Même si aucune date officielle n’a encore été annoncée pour le lancement des discussions, des sources diplomatiques indiquent que l’Angola souhaite accélérer le processus avant une éventuelle aggravation de la situation sécuritaire dans l’est de la RDC.
Les discussions devraient prendre la forme de consultations et de rencontres réunissant :
- le gouvernement congolais ;
- l’opposition politique ;
- les confessions religieuses ;
- la société civile ;
- les jeunes et les femmes ;
- ainsi que différentes parties concernées par les questions sécuritaires.
Des informations indiquent également que l’Angola, l’Union africaine, le Qatar ainsi que les États-Unis pourraient jouer un rôle dans la facilitation du dialogue afin de rapprocher les différentes parties.
Selon plusieurs analystes, le processus pourrait se dérouler en deux phases :
Une première phase destinée à réduire les tensions et à instaurer un climat de confiance entre les acteurs concernés.
Une seconde phase axée sur les réformes politiques, sécuritaires, judiciaires ainsi que sur la reconstruction nationale.
Malgré le soutien affiché par plusieurs partenaires internationaux, le projet de dialogue suscite encore de profondes divergences à l’intérieur même de la RDC.
Le pouvoir du président Tshisekedi soutient l’idée de discussions encadrées par les institutions de l’État, tout en affirmant qu’elles ne doivent ni affaiblir la Constitution ni conduire à une impunité pour les auteurs de crimes graves.
Le gouvernement insiste également sur le fait que ces discussions ne doivent pas donner l’impression que les groupes armés obtiennent une reconnaissance politique équivalente à une victoire militaire contre les Forces armées de la République démocratique du Congo (FARDC), soutenues notamment par l’armée burundaise et des groupes alliés comme les Wazalendo et les FDLR.
Une grande partie de l’opposition estime toutefois qu’un dialogue organisé sous la supervision du pouvoir ne pourrait être ni indépendant ni crédible.
Ces acteurs politiques plaident pour une médiation conduite par les principales confessions religieuses, notamment :
- la CENCO (Conférence épiscopale nationale du Congo) ;
- et l’ECC (Église du Christ au Congo).
Selon eux, ces institutions religieuses bénéficient actuellement d’une plus grande confiance populaire que les structures étatiques.

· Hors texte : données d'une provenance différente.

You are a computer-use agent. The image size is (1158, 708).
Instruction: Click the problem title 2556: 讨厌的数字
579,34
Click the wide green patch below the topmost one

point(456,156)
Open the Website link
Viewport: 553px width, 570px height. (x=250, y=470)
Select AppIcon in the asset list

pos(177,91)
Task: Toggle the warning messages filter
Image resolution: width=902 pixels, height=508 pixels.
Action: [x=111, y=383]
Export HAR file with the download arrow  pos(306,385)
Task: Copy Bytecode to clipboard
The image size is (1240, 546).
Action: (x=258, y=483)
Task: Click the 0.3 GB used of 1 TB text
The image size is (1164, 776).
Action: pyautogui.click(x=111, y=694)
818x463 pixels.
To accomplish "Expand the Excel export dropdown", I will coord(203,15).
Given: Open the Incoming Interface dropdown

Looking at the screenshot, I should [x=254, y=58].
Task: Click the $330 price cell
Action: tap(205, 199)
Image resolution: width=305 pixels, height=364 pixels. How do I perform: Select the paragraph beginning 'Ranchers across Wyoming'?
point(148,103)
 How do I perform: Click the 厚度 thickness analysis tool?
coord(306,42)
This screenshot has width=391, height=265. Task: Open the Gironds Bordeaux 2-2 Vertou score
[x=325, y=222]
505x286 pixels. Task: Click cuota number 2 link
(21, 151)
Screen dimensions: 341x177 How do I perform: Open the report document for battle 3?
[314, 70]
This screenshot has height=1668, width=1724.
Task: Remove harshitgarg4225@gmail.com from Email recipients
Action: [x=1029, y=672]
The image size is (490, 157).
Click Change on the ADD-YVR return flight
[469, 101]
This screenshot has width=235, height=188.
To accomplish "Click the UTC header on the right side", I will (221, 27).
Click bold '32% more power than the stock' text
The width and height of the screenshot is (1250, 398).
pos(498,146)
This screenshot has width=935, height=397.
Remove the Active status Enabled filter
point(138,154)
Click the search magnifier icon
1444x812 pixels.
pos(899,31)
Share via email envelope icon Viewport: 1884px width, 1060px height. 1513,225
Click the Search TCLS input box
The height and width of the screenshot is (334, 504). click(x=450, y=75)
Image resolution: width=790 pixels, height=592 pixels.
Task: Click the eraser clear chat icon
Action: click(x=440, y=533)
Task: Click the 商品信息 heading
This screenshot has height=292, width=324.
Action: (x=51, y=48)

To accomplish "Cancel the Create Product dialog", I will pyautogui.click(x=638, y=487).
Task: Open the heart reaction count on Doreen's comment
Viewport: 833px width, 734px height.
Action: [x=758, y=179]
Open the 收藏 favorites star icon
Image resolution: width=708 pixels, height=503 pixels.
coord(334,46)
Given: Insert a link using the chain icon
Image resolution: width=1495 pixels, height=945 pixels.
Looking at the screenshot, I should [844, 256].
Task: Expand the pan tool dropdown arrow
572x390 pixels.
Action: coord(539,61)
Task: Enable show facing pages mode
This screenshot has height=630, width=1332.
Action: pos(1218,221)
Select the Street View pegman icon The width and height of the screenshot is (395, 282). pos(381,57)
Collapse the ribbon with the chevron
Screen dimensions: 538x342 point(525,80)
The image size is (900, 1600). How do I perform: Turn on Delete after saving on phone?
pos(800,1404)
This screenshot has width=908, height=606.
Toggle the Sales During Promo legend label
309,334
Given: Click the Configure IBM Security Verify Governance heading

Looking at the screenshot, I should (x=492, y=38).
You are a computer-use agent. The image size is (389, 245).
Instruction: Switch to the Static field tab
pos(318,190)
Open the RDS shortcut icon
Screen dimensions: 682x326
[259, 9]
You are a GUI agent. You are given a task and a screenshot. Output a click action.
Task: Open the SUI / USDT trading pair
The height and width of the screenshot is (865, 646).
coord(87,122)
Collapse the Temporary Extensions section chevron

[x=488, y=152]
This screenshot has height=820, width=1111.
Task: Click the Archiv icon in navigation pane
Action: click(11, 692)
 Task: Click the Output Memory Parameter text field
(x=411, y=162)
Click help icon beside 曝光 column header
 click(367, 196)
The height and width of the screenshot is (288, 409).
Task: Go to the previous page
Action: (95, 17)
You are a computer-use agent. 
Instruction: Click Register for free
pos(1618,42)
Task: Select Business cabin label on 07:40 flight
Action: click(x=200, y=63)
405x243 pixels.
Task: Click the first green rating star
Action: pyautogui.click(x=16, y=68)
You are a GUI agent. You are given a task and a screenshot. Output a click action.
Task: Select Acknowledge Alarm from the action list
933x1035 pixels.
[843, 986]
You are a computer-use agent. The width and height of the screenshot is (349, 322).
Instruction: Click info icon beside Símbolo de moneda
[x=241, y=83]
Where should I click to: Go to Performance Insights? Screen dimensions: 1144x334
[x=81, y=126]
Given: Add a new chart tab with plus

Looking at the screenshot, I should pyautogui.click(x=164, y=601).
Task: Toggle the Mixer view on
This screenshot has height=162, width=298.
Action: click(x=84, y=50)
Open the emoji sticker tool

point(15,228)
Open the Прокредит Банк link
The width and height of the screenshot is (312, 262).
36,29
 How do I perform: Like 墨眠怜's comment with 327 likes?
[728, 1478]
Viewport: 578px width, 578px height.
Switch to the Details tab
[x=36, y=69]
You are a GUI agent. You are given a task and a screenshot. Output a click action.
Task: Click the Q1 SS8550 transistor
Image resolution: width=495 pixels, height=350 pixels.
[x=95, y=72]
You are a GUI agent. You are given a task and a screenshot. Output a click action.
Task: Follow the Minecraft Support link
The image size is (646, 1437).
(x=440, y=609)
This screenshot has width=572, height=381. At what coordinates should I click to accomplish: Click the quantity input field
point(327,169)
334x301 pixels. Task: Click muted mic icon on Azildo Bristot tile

La CENCO et l’ECC continuent d’appeler à un dialogue rapide et inclusif, tout en soulignant que « la réconciliation ne doit pas devenir un mécanisme d’impunité ».
Ces organisations religieuses réclament également la mise en place d’un système de justice transitionnelle afin que les victimes et les responsables des violences puissent obtenir justice.
De son côté, la société civile considère également que ces discussions sont indispensables pour éviter que le pays ne sombre davantage dans les divisions et les conflits armés.
Pendant que les préparatifs du dialogue se poursuivent, la situation sécuritaire dans l’est de la RDC demeure préoccupante.
L’Alliance Fleuve Congo (AFC/M23) poursuit ses affrontements avec les FARDC et leurs alliés, parmi lesquels figurent l’armée burundaise ainsi que des groupes armés tels que les Wazalendo et les FDLR. L’AFC/M23 contrôle encore plusieurs zones du Nord-Kivu et du Sud-Kivu, tandis que les initiatives diplomatiques menées à Washington, Doha et Luanda progressent lentement.
Les analystes estiment que l’Angola cherche à jouer un rôle central de médiateur capable de rapprocher les différentes parties, mais soulignent que le principal obstacle reste le manque de confiance entre les acteurs politiques congolais et les groupes impliqués dans le conflit.
Bien que certains espèrent que ces discussions permettront à la RDC de sortir de ses crises sécuritaires et politiques, beaucoup craignent que la méfiance persistante entre les différentes parties ne rende le processus long et complexe.
D’autres considèrent toutefois que le dialogue demeure la seule voie susceptible d’aboutir à une paix durable, particulièrement à un moment où les conflits armés et les tensions diplomatiques continuent de s’intensifier dans la région des Grands Lacs.